MCP data exfiltration protection: stop the agent

Sandboxing isolates the server. It does not stop a compromised one from sending what it already legitimately reads. Data exfiltration through MCP is the hard problem nobody wants to talk about. Here is the layered DLP playbook that actually works for agentic flows.

How exfiltration through MCP looks

Three vectors we see in the wild:

Direct outbound — server reads PII from a database, then POSTs it to an attacker URL.
Allowed channel — server is supposed to call its own API; attacker uses that channel to smuggle other data out.
Slow drip — server emits PII into legitimate-looking telemetry, kept under threshold.

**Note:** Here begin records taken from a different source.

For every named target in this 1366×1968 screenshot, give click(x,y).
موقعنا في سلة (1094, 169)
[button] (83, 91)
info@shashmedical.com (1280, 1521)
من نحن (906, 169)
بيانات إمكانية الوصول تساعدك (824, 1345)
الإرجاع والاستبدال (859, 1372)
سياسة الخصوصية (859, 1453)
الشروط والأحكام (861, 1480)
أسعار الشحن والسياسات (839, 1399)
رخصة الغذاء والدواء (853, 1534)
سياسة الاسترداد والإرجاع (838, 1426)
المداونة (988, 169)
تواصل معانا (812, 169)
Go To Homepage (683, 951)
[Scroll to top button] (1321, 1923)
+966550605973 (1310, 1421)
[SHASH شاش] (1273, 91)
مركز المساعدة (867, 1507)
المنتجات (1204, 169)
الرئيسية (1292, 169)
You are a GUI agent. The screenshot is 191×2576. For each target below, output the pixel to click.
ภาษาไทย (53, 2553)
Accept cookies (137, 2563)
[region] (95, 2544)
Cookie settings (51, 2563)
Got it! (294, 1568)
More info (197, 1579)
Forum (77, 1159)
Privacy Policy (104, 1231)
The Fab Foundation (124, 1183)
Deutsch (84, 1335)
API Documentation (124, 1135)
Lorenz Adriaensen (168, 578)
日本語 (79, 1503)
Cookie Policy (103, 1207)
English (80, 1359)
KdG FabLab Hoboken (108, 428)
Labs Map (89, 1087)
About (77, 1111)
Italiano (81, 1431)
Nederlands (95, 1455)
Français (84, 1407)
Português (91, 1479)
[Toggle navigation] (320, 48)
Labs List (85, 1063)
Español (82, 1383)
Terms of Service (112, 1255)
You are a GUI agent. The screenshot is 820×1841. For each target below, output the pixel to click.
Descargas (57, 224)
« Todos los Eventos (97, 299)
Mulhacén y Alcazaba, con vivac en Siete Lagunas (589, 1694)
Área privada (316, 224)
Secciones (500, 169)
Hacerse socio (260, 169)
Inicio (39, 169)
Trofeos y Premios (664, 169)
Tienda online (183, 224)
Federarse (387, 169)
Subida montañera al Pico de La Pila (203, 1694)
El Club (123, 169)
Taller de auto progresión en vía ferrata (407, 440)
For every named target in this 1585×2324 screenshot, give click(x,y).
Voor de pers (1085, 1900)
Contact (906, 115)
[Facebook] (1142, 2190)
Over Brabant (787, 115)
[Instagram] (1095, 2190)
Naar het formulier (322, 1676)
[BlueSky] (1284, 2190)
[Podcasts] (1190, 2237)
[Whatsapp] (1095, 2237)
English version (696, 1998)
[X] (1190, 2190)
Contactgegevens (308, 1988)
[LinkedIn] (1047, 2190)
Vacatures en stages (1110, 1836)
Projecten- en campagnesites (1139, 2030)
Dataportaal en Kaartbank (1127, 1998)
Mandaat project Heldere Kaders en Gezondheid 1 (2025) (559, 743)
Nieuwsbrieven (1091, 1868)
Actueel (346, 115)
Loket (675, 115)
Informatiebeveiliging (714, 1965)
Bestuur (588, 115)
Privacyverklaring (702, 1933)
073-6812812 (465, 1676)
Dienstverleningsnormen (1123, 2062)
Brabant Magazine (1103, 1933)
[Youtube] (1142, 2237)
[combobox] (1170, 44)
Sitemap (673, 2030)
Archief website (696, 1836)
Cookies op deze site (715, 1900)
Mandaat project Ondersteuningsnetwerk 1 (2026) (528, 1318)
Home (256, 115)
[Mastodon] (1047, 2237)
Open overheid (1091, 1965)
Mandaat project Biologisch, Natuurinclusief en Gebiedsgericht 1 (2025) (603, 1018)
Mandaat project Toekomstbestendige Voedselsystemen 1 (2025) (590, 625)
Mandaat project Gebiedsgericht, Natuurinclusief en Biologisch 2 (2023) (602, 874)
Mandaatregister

Classical DLP catches the first easily and the rest poorly.

Five layers that combine

1. Outbound allowlist per server

Every MCP server declares what hosts it talks to. The runtime blocks everything else.

server: github-mcp
egress:
  - api.github.com
  - uploads.github.com

A compromised server cannot exfiltrate to evil.example.com if the runtime never resolves the hostname.

2. Payload size caps

Most legitimate tool calls are small. Cap responses at, say, 256KB. Anything larger triggers an audit event and (optionally) a hard block. Genuine large-payload tools opt in explicitly.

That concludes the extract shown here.